France racism was also the theme of "French Tour," one of five films here featuring Gerald Depardieu. All are in the Market except for this Director's Fortnight entry.  A Muslim rapper takes on the assignment of driving Depardieu around France to various ports where he can recreate the paintings of an 18th century painter.  The rapper is doing it as a favor to Depardieu's son who is his agent and also because he needs to go underground for a spell after a fellow rapper threatens to kill him.  Depardieu has no use for Muslims or rappers.  He feels as if he's become a minority in his own country.  But they of course grow to like each other and even go to jail together when Depardieu interferes when he is detained by gendarmes for being an Arab.  It may be formulaic, but Depardieu is always a pleasure.

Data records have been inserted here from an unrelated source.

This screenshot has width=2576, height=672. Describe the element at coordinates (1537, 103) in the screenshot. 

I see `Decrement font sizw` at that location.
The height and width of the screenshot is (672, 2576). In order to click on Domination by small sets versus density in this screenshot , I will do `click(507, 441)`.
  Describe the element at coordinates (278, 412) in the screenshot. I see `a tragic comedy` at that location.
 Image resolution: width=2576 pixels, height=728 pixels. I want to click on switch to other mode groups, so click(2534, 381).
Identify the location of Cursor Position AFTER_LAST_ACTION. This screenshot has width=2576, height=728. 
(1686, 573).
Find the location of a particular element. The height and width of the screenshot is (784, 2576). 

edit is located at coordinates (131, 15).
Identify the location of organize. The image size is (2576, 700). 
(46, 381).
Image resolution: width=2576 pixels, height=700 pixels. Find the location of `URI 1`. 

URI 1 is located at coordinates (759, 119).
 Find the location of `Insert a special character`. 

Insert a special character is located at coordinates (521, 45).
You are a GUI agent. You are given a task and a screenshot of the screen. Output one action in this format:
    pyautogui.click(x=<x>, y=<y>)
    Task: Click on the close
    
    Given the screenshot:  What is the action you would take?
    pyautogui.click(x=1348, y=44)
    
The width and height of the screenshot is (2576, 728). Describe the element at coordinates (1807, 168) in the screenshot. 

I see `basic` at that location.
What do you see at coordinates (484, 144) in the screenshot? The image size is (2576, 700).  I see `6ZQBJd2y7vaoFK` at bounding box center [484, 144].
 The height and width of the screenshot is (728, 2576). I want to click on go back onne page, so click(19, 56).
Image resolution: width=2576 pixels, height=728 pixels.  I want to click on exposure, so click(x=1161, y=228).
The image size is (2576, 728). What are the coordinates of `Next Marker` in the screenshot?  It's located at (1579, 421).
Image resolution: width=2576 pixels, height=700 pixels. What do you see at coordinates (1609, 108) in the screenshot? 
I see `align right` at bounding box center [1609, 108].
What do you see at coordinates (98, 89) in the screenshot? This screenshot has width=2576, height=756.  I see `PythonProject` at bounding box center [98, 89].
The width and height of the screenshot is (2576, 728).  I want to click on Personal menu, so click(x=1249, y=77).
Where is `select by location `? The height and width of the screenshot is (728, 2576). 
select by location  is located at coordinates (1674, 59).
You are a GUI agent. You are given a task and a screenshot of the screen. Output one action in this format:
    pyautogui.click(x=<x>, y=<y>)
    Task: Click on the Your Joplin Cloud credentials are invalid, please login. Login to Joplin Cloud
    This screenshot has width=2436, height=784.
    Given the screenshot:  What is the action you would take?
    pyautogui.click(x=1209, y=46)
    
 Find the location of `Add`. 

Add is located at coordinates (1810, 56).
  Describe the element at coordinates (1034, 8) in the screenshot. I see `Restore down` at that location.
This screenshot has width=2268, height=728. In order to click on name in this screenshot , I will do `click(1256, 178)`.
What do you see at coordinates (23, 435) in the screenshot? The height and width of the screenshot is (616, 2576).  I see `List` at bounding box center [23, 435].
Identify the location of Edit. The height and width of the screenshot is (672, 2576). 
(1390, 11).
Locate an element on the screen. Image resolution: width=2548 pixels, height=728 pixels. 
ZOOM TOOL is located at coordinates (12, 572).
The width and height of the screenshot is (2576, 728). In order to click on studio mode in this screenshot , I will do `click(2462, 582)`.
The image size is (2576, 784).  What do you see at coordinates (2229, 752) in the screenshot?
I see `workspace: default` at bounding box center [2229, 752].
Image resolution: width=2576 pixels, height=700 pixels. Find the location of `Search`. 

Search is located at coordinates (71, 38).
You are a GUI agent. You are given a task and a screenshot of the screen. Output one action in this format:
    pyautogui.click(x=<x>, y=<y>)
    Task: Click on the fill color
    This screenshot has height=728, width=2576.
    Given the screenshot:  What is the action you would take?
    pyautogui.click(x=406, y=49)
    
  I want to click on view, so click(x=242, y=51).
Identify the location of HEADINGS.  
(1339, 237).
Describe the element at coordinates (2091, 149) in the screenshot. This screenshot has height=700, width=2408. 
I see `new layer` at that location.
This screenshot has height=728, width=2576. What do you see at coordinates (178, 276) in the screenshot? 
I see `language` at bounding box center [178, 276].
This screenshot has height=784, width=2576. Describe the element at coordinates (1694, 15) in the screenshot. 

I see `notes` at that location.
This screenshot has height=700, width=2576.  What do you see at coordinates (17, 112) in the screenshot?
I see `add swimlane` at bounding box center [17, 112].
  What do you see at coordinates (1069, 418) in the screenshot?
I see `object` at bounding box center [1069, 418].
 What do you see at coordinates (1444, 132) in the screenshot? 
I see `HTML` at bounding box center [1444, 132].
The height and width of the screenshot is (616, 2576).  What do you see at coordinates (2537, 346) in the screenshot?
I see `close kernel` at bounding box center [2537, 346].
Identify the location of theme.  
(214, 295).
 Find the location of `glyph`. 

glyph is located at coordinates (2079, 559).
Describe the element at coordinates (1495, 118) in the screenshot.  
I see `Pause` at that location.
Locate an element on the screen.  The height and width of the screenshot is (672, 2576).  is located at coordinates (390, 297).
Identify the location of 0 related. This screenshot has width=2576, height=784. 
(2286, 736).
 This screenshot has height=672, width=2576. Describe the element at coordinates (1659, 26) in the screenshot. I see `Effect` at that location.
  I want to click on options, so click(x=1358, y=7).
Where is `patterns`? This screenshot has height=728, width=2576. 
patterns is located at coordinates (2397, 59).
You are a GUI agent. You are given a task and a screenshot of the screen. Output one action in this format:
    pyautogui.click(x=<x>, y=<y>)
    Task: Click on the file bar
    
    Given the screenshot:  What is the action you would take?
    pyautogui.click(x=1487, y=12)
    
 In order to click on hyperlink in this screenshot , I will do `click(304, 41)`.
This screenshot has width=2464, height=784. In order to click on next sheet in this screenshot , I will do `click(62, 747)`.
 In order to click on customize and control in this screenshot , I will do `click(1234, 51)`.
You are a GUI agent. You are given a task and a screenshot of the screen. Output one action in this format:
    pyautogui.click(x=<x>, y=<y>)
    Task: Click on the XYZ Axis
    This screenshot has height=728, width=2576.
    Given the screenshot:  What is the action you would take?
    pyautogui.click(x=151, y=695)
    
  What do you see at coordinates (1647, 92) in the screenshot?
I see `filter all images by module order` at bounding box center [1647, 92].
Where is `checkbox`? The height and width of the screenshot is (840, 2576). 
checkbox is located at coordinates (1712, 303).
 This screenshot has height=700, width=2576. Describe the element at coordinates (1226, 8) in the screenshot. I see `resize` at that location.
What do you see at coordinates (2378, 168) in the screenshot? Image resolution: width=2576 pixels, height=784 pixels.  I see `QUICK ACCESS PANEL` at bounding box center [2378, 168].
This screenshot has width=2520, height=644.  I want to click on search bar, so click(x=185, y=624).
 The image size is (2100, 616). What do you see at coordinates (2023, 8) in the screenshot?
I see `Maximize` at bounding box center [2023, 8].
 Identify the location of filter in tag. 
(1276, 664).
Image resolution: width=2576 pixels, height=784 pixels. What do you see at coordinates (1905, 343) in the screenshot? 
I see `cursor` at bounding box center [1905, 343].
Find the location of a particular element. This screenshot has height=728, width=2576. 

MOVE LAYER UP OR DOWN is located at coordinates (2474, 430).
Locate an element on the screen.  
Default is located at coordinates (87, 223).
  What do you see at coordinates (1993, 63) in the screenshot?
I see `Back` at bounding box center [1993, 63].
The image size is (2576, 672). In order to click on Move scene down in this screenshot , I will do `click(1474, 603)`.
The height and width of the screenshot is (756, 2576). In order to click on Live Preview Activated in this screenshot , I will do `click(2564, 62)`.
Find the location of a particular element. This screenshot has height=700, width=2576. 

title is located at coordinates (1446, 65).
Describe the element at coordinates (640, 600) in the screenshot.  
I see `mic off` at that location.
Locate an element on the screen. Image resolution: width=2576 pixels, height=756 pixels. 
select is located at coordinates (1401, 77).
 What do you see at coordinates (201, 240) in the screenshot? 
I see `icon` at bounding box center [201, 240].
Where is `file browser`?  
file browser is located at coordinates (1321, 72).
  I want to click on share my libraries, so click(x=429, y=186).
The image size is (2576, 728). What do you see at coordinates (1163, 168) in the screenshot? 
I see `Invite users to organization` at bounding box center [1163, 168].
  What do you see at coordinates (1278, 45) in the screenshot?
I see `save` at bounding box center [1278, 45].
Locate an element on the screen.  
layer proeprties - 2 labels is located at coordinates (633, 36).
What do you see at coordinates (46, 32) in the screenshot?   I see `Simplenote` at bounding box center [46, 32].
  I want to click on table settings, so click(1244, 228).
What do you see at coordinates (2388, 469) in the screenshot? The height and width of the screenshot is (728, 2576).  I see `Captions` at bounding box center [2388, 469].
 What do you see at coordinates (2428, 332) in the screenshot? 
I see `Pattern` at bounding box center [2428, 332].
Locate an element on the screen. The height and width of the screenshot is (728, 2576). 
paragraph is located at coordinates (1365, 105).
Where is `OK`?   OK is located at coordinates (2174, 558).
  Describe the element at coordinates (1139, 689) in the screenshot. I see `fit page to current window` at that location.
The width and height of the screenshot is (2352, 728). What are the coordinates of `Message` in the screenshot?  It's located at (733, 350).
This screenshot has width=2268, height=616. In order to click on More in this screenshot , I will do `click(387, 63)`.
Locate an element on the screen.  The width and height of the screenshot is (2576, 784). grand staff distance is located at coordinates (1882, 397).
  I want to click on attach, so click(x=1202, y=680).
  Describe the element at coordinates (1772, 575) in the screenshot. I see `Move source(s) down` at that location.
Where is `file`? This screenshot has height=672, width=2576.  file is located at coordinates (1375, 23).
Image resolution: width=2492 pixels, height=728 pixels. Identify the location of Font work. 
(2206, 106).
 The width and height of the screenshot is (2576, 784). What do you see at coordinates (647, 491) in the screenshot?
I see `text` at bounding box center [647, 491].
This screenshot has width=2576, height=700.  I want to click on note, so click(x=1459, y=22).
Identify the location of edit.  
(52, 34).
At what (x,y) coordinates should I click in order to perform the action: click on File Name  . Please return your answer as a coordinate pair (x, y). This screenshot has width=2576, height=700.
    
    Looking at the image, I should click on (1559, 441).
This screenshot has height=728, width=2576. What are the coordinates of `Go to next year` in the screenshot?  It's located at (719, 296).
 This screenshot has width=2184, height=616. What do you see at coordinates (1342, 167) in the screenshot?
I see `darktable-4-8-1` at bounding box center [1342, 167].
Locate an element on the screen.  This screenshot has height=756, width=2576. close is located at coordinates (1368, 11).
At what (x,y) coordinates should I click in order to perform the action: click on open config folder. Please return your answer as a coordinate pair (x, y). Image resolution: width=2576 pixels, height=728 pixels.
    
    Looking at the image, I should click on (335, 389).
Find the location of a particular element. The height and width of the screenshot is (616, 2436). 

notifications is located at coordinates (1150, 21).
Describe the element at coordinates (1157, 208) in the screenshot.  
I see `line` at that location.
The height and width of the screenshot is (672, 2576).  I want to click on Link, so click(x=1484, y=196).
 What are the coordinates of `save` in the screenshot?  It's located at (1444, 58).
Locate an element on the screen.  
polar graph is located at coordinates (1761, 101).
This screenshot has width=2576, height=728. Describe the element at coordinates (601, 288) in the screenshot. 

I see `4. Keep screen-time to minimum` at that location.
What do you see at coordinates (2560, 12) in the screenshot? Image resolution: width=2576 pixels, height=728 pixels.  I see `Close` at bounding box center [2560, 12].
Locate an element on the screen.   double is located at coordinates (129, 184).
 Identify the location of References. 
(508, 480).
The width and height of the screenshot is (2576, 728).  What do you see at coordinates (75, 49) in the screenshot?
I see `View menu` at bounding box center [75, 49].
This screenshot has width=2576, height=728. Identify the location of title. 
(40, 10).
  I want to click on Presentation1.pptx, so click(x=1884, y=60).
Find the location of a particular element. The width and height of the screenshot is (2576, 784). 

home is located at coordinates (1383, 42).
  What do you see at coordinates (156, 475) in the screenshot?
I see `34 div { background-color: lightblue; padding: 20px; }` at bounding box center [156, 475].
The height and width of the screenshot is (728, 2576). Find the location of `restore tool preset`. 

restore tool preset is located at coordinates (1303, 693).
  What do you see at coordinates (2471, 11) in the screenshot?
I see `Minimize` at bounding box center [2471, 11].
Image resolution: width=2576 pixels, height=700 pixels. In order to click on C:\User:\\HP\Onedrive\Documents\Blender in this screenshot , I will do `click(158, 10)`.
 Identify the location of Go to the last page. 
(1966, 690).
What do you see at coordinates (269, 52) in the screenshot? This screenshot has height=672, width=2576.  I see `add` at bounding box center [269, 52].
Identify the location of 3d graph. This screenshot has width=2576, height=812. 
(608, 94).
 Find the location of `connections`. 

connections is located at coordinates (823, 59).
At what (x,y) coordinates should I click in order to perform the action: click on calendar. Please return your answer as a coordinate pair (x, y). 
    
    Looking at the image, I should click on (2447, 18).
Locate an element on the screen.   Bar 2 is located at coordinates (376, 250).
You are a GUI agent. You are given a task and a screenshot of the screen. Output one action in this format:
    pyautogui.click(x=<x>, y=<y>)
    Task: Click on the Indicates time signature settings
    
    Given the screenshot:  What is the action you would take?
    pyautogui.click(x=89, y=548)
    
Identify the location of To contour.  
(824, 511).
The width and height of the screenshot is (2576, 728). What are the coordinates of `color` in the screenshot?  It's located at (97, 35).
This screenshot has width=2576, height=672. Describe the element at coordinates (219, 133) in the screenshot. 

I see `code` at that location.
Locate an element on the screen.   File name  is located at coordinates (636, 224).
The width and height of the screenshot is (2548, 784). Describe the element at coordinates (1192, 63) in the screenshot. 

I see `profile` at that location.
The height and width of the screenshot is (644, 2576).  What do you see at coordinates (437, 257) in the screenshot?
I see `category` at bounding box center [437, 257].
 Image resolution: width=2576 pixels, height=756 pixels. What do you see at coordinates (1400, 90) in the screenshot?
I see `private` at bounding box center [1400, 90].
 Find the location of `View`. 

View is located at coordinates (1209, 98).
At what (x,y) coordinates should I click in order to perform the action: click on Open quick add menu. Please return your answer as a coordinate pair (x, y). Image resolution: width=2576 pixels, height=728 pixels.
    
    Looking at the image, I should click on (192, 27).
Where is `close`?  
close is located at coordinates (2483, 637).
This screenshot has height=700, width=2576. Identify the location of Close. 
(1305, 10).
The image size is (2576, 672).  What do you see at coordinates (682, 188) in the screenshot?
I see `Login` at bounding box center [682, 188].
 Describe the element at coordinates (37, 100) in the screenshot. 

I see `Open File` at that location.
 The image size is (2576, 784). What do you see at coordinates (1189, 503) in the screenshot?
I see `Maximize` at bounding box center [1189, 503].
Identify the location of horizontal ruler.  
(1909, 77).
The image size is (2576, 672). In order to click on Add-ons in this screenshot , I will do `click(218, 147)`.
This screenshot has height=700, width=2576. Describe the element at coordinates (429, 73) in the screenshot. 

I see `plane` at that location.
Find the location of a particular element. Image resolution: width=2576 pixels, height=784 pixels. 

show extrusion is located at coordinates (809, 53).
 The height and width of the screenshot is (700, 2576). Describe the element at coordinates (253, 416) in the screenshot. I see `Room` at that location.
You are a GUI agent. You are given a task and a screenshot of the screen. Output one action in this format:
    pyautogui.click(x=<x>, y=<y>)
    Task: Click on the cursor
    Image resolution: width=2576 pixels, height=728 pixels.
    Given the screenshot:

The day ended as it began in the Debussy with an American film on the periphery of Hollywood fare.  "Hell or High Water" stars Chris Pine and Ben Foster as brothers who rob banks in rural Texas to pay the mortgage on their family ranch.  Jeff Bridges is the cop trying to track them down.  The undertones of their plight and all the cinematic flair somewhat compensate for the wayward storyline.  This popcorn escapism left Ralph and I plenty to shrug our shoulders at as we made our mile-long post-midnight trek back to the apartment we're staying at.  We'd be retracing our trek in just a few hours for another full day of cinema beginning at 8:30 in the thousand seat theater we'd just left, barely in time to process all we'd ingested the past day.  And we felt lucky to have the experience.